DDL vs DML statements in SQL: A storytelling approach for Data Engineers and Data Scientists
Imagine you’re a data engineer or data scientist, and you’re tasked with building a new data warehouse. You need to start by creating the database structure, and for that, you’ll need to use DDL statements. DDL stands for Data Definition Language, and it’s used to create, alter, and drop database objects, such as tables, views, and indexes.
Once you’ve created the database structure, you can start filling it with data using DML statements. DML stands for Data Manipulation Language, and it’s used to insert, update, delete, and select data from database tables.
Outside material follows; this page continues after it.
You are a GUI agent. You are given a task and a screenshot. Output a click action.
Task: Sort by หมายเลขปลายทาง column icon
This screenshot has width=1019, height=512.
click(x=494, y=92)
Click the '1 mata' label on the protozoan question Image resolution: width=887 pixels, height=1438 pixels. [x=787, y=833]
Here’s a simple analogy to help you understand the difference between DDL and DML statements:
Imagine you’re building a house.
DDL statements would be like the blueprints for your house. They define the overall structure of the house, such as the number of rooms, the size of the rooms, and the location of the doors and windows.
DML statements would be like the actual construction of the house. You use DML statements to add new rooms, change the size of rooms, and move doors and windows.
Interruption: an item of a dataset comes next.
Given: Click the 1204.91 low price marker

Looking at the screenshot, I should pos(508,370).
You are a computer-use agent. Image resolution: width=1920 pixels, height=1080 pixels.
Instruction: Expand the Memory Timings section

In the context of data engineering and data science, DDL statements are used to create and manage the database structure that will store the data.
DML statements are used to manipulate the data in the database to perform tasks such as data analysis, machine learning, and data visualization.
Here are some specific examples of how DDL and DML statements are used in data engineering and data science:
- DDL: A data engineer might use DDL statements to create a database table to store customer data. The DDL statements would define the structure of the table, such as the column names and data types.
- DML: A data scientist might use DML statements to query the customer data table to identify the top ten customers by revenue. The DML statements would be used to select the relevant data from the table and to sort it by revenue.
DDL statements:
- CREATE TABLE: Creates a new table in the database.
- ALTER TABLE: Modifies the structure of an existing table.
- DROP TABLE: Deletes a table from the database.
- CREATE VIEW: Creates a virtual table that is based on one or more existing tables.
- CREATE INDEX: Creates an index on a column in a table to improve the performance of queries.
DML statements:
- INSERT: Inserts a new row into a table.
- UPDATE: Updates the data in an existing row in a table.
- DELETE: Deletes a row from a table.
- SELECT: Queries the data in a table.
DDL and DML statements are essential tools for data engineers and data scientists. By understanding the difference between the two types of statements, you can use them effectively to build and manage databases, and to manipulate data for analysis and reporting.
Fun fact: DDL and DML statements are also used by other database management systems, such as MySQL, Oracle, and PostgreSQL. So, the skills you learn with SQL will be transferable to other database systems.